Шахматная доска Бургундии - страница 7

Шрифт
Интервал


Плевок и ругательство относились точно не к Матео, и молодой секретарь герцога вполне разделял чувства благородного кабальеро. Несколько дней назад он и сам вместе с Диего церемониться с лазутчиками не стал, но одно дело добиваться правды, хотя мерзавцы и солгали, а другое дело — не дать благородным врагам достойной их храбрости смерти.

Старший из принцев, конечно, высказал бы, что он думает о злоупотребляющей милосердием молодежи, но, скорее всего, махнул бы рукой на юных «римлян», вспомнив себя в их лета.

Матео минуту размышлял, с чего начать, и решил, что следует взяться за корень проблем, а именно — за святого отца.

Сперва он небрежно швырнул носком сапога несколько упавших веток и тоном, позаимствованным то ли у крестного, то ли у друга детства, приказал местным жителям погрузить хворост обратно на телеги.

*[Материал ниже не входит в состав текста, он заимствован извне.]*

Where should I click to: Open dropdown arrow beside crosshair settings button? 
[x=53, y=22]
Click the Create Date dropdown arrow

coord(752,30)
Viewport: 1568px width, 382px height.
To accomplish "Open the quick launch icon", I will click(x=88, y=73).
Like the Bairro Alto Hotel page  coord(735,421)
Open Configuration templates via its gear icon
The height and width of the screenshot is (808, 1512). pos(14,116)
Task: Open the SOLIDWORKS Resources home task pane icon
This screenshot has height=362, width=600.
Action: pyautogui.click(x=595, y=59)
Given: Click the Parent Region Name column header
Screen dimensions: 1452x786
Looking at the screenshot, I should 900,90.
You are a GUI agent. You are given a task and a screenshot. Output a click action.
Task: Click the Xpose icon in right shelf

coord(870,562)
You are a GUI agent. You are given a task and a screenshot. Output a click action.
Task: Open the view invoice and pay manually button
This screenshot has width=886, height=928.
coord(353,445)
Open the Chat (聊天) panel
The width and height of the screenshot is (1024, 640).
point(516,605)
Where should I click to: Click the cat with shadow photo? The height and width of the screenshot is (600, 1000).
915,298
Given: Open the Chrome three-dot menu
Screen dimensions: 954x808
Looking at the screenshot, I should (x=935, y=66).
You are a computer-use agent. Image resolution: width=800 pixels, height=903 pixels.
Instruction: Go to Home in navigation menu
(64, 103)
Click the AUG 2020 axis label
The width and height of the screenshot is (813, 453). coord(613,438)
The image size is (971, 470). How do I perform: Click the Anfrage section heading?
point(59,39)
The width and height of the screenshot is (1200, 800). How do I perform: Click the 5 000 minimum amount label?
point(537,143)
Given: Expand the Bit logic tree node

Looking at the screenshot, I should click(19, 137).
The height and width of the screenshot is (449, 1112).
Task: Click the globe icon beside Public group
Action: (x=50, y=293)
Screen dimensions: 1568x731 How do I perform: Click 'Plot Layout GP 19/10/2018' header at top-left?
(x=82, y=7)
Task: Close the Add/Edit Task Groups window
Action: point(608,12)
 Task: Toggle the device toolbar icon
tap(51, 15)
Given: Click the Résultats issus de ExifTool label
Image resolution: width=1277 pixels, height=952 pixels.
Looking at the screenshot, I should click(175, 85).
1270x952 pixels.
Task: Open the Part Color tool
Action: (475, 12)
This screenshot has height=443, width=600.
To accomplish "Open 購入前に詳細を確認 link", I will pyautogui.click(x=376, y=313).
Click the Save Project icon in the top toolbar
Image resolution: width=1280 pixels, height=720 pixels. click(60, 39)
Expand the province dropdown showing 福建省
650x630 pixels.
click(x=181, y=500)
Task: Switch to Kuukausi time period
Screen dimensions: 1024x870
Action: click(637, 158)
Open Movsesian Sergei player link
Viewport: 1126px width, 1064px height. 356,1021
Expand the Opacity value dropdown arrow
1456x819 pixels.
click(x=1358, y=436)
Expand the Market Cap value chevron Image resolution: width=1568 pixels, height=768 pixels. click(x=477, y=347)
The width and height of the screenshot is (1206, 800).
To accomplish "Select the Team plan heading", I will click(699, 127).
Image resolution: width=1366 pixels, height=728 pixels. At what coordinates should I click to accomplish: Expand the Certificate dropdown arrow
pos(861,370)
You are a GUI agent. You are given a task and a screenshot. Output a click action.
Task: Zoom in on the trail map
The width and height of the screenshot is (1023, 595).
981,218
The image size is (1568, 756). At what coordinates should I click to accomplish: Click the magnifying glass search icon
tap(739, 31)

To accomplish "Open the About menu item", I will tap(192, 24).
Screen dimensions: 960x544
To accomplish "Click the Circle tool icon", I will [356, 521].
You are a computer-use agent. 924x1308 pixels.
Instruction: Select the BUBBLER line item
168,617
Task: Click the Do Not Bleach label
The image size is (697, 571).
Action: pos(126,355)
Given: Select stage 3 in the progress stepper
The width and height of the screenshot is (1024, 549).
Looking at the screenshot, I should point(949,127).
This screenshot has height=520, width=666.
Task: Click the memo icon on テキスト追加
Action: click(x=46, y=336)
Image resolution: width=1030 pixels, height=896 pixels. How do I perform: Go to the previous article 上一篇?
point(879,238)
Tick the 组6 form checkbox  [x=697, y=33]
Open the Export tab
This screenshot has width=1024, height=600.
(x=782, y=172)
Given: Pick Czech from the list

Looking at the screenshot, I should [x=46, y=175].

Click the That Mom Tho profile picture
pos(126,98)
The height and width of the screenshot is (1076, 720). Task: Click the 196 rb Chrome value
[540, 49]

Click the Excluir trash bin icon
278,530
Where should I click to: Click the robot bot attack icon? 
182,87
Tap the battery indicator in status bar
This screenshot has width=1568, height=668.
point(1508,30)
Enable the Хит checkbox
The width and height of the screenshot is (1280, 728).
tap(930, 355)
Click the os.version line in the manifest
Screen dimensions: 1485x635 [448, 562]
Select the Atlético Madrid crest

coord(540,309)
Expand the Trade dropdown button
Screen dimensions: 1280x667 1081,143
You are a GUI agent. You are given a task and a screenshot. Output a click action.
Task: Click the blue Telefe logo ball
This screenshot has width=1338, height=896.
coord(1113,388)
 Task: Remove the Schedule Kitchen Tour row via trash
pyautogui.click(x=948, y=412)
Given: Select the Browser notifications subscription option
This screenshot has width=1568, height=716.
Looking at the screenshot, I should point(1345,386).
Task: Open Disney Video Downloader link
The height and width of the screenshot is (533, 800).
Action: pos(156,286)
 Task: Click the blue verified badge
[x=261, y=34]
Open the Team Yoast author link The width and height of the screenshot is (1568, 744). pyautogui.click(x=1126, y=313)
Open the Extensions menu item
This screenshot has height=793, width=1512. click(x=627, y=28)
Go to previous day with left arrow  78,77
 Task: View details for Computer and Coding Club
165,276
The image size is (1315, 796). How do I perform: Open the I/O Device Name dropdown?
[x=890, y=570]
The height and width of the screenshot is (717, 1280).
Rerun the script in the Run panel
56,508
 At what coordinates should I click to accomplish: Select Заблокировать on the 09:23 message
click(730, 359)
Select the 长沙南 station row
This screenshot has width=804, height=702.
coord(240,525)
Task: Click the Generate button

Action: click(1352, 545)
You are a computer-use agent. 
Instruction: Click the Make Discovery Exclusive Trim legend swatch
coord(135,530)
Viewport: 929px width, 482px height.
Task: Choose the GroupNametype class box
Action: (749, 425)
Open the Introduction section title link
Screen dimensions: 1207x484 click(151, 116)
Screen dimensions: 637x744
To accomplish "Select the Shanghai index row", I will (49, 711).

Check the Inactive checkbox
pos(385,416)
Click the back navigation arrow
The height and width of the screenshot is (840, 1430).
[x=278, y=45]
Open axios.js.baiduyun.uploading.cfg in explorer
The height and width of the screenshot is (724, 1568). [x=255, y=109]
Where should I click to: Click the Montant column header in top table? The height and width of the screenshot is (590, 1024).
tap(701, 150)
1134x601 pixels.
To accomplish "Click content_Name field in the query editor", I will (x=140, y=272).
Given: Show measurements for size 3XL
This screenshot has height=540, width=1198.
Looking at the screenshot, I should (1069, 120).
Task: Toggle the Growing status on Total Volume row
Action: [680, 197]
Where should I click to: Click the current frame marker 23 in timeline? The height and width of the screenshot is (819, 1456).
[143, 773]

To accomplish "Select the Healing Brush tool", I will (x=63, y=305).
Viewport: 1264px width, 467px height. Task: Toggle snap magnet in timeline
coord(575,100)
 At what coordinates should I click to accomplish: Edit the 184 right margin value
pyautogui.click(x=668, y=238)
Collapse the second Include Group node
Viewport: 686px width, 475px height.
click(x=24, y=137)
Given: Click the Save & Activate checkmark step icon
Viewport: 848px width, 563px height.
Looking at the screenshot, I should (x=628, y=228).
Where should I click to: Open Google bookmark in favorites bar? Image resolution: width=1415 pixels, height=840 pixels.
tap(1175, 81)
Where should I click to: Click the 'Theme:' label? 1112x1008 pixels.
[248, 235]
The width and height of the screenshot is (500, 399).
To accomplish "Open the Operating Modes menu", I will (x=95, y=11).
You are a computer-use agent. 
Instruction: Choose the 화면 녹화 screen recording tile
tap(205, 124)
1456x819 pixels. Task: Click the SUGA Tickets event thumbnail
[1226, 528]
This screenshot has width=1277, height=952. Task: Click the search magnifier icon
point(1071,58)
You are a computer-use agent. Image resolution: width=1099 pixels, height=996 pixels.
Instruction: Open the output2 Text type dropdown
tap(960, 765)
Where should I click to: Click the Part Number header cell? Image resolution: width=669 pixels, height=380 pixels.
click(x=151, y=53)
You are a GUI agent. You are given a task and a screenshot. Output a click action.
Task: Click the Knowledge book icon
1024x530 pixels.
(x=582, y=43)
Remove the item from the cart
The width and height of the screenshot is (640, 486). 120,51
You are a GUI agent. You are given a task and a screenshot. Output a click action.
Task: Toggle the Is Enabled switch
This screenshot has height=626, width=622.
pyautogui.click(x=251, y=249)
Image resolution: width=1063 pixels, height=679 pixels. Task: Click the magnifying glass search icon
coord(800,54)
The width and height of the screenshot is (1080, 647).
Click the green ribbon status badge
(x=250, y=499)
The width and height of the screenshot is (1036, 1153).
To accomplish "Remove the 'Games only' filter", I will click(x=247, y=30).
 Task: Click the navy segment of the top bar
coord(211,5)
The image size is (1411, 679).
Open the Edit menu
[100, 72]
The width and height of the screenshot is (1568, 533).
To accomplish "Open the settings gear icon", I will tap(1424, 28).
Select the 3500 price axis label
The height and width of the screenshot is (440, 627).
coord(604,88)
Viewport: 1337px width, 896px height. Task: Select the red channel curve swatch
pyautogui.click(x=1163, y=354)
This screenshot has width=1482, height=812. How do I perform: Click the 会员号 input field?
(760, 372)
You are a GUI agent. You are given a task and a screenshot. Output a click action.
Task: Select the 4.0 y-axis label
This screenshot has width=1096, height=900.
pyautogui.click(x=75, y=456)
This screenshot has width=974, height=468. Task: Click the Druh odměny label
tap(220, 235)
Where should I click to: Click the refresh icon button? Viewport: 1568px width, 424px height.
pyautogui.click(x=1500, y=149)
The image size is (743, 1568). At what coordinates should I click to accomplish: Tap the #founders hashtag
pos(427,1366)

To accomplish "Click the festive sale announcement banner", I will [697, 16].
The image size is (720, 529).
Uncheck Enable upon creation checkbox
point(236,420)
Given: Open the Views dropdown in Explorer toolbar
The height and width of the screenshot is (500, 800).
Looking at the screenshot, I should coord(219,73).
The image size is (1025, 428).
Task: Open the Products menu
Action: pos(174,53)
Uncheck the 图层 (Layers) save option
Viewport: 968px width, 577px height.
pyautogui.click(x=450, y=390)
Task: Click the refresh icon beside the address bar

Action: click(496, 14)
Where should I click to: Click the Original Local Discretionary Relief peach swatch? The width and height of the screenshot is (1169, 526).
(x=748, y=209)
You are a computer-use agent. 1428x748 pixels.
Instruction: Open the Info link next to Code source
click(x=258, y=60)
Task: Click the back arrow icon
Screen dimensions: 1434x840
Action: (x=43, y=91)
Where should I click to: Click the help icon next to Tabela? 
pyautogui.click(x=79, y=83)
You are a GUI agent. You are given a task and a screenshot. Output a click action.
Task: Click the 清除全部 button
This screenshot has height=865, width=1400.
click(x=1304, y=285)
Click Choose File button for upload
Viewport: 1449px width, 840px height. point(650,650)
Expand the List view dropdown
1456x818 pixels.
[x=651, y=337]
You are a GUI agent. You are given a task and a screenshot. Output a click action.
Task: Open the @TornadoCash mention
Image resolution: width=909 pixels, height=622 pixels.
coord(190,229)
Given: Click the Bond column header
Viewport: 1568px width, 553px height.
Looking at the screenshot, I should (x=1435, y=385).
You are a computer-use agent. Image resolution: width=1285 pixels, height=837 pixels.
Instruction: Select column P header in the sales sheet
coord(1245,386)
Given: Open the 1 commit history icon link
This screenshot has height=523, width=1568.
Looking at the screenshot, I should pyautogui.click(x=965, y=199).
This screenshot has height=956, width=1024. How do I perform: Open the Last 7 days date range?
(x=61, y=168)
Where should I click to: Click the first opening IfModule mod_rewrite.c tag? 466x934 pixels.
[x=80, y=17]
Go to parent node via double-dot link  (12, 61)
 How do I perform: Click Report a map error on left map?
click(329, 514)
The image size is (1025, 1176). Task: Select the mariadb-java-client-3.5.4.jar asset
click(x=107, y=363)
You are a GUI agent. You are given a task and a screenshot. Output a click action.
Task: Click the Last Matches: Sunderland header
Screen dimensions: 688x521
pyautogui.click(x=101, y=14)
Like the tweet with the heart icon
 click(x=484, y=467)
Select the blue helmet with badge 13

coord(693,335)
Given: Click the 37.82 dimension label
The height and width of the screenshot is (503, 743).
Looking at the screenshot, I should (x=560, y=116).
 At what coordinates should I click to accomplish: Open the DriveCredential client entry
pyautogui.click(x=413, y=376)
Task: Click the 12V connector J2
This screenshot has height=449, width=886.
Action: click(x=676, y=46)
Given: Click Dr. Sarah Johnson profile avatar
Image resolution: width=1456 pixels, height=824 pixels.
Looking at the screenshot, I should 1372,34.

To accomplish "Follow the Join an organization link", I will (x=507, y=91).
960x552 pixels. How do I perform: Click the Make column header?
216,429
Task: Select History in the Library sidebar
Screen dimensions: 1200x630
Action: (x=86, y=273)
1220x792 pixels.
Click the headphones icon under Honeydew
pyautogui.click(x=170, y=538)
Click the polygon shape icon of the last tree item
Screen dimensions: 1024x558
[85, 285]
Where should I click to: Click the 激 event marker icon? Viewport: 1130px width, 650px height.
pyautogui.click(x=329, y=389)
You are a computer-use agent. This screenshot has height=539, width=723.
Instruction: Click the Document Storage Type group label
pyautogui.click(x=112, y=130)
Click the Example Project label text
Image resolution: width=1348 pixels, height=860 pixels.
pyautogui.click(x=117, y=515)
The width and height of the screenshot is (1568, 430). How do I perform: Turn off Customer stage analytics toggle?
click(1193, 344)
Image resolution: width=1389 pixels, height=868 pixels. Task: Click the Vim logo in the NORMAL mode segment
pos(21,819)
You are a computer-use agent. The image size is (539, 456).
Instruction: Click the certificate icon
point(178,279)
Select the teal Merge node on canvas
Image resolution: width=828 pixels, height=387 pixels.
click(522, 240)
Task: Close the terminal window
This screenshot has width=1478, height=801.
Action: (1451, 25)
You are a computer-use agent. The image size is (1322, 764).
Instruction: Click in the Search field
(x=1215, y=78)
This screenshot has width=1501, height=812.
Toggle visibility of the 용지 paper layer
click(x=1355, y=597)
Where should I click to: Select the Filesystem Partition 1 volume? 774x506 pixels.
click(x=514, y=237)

Потом, подозвав Диего, потребовал у того найти среди его солдат человека, знающего в лицо принца Фадриго, и безукоризненно вежливо сообщил святому отцу, что намерен донести до сведения его высокопреосвященства, что… Как там тебя?.. Отец Антоний совершенно забыл о своих обязанностях пастыря и капеллана армии его католического величества. А чтобы столь важное письмо о несчастной судьбе раненого герцога не затерялось среди бумаг, посылаемых святому отцу, следовало нижайше попросить друга его светлости передать смиренную просьбу секретаря страдающего телесно и душевно гранда предоставить тому личного духовника, поскольку капеллан его армии не справляется со своими пастырскими обязанностями.

Священник, сперва с возмущением, а потом и с горьким недоумением слушал речь секретаря герцога, который совершенно спокойно произносил имена людей, на которых и смотреть без трепета было невозможно, и скоро начал понимать, что всё его многолетнее служение в армии Рубе, все его заслуги перед Орденом ничего не значат перед вздорным доносом этого вчерашнего мальчишки, вообразившим будто он, святой отец, пренебрегает своим пастырским служением и оскорбляет этим любимца католического короля.

Матео нечасто задумывался над тем, что те, от кого он так удачно сбежал, что оставил о себе только самые теплые воспоминания, занимают настолько высокие посты в церковной иерархии, что даже упоминание этих людей может заставить побледнеть самого бесшабашного человека, а не только смиренного пастыря, пусть и посвятившего служению в армии больше десятка лет. И добрым к себе отношением королевского исповедника он не собирался злоупотреблять, равно как и дружбой с доном Фадриго. В общем, и на то, каким образом лазутчики и еретики закончат свой земной путь, ему было, честно говоря, наплевать. Но взглянув на абсолютно бледное ввиду праздника Веры лицо своего герцога, он дал себе слово, что не позволит никому расстроить своего господина, а уж тем более не человеку, путающемуся в латинских окончаниях, издеваться над его сеньором. Над всем этим молодой человек размышлял, ожидая, пока его посланцу оседлают свежего коня, со своей обычной благожелательной улыбкой человека, готового в любое мгновенье служить "его светлости Леопольду Кюнебергу" в качестве секретаря.